Exercise tasks:
**A)** Which venues does the soda ban article below say the ban covers?
**B)** In the soda ban article below, what kind of drink was No-Cal, which Kirsch Bottling created?

Provided passage:
On Thursday, September 13th, the New York City Board of Health passed Mayor Michael R. Bloomberg’s proposal to ban sodas and other sugary drinks over 16 ounces in restaurants, sporting venues, movie theaters and street carts in an attempt to detox soda lover’s addictions.
The ban that is planned to go into effect in March, does not affect grocery stores, convenience stores and vending machines. It also will not affect diet sodas or other diet drinks.
The birth of sugar-free beverages began in the year 1952 in Brooklyn, New York by Kirsch Bottling who created a diet ginger ale called No-Cal. It wasn’t until the 60’s that Coca-Cola joined in on the trend.
Consumers usually drink diet sodas and other beverages under the mentality that they are losing weight, or preventing sugar intake that can cause diabetes. But this is simply not the case. In 2011, The American Diabetes Association’s Scientific Sessions suggested that diet drinks may contribute to weight gain. They study also found a link between artificial sweeteners and Type 2 diabetes.
The correlation between packing on pounds and artificial sweeteners that have no calories might be that the brain anticipates a high caloric intake when tongues encounter sweet or fatty foods.
Professor Kathleen Axen, who teaches health and nutrition sciences at Brooklyn College, stressed that she refrains from drinking artificially sweetened beverages. She advised that occasional soda consumption won’t kill anyone, but like all food groups in terms of nutrition, it is all about portioning control. “Go with seltzer, go with water. It is criminal that a bottle of water costs the same as a bottle of soda. Of course people are going to buy the soda because you might as well get something for your money,” she said.
“There’s a lot of new data coming out that your cells actually have receptors to these sweeteners. People thought that they were inner substances that didn’t have any effect on your body. But in fact, those that are absorbed actually have effects on cells because cells that have receptors for glucose, also will have receptors to these artificial sweeteners,” Axen continued.
There are now interests and concerns as to what kind of medical effects large amounts of artificial sweeteners can have on our bodies. “There are people who drink a six pack of diet beverages every day. They do it so they don’t want other things. What kind of effect is that having?” she asked.
The professor showed deep concern over this, arching her brows in dismay. “They are another population I would worry about.”

Input data:
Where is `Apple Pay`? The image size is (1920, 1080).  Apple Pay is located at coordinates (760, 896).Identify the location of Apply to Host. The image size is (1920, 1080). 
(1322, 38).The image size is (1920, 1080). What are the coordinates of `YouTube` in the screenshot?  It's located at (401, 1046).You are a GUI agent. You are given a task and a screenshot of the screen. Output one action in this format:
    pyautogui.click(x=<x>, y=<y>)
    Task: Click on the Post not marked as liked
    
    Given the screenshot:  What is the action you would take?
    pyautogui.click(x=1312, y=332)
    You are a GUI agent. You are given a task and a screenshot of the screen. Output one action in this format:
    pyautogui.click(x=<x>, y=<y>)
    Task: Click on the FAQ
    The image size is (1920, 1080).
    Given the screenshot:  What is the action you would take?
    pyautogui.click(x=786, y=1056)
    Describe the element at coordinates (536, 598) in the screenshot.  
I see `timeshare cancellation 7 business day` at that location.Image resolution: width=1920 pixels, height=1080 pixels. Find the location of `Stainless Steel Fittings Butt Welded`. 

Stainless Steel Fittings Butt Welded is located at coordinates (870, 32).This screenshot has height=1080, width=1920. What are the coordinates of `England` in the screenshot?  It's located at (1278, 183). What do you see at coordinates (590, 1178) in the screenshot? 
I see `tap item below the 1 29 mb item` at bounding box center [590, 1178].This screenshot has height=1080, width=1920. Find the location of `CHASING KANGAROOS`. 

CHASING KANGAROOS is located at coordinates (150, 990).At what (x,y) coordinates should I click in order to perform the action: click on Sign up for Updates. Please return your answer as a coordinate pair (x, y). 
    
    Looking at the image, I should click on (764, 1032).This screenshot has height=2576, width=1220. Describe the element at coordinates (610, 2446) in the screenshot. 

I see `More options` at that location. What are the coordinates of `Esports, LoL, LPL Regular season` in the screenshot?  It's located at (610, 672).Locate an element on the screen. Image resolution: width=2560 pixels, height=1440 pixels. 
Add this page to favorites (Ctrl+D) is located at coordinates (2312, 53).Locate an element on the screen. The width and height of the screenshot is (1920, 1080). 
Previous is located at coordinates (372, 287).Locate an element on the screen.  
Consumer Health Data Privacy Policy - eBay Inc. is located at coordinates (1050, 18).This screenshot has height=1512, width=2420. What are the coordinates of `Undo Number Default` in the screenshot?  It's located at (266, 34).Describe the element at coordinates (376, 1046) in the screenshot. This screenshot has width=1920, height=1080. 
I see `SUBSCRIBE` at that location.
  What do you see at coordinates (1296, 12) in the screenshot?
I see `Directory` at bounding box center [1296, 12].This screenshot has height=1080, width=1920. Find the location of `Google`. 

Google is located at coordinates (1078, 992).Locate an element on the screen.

Results for the exercise:
**A)** Restaurants, sporting venues, movie theaters, and street carts.

**B)** A diet ginger ale.